Boston, Mass-based Vitale, Caturano & Co. may not be as far along in the process as some other firms mentioned, but that’s not to say that it doesn’t recognize the importance of a portal.
“For us, we see portals as a way of disseminating information to our clients, allowing them to become part of the system,” says Jonathan Holmes, director of technology.
Utilizing the Microsoft Office SharePoint Server and content management tools from Interwoven, Vitale, Caturano & Co. will begin developing a portal offering after the end of its current fiscal year, which ends June 30.
Meanwhile, the company has enhanced its email system for enhanced security via Secure Computing’s IronMail solution. The firm can email encrypted emails and clients also can email encrypted data to the firm. After the first of the year, the system also will be able to identify credit card and Social Security numbers and automatically encrypt them.
However, not all industry professionals agree that email is not secure. In fact, Ken Garen, founder and president of Taos, N.M.-based Universal Business Computing Company believes that “email is the most secure form of communication at this time” and that data-breach notification laws are trying to fix a problem that doesn’t need to be fixed.
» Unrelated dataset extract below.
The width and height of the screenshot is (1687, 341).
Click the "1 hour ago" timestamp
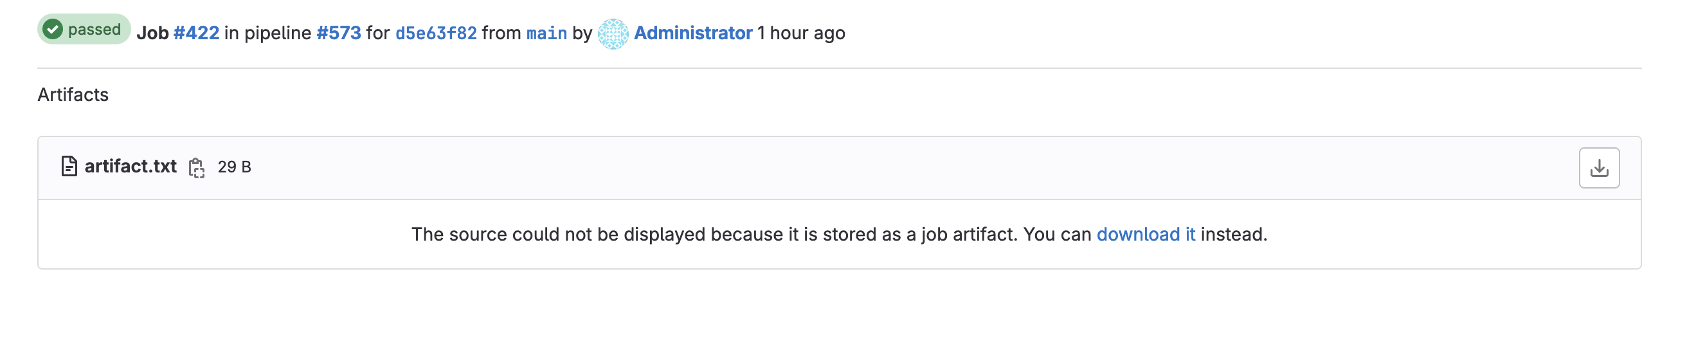[801, 33]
“Once [an email] leaves point A and is dispersed there is almost zero risk of the email getting intercepted from point A to point B,” says Garen, whose firm provides payroll, accounting and write- up software, and also offers portals. “This is opposed to portals where you upload data to a server that has to be viewed online.”
That’s not to say that Garen doesn’t believe portals can prove beneficial for firms and enhance workflow, especially if a firm has multiple offices.
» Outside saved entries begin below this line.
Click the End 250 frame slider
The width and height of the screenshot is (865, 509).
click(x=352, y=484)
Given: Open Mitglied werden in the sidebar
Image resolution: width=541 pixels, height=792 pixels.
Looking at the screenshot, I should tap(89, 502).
Recognizing the growing importance of portals, several software vendors are taking steps to bolster their portal offerings or step into the game for the first time.
CCH, which currently offers a portal add-on for its document management solution ProSystem fx Document and a limited file-sharing capability through its Site Builder, is looking to bolster its portal offering during the summer. However, details have not yet been released.
“We do have some plans for the portal but it is too soon to talk about,” says Stuart Gill, product manager for ProSystem fx Document.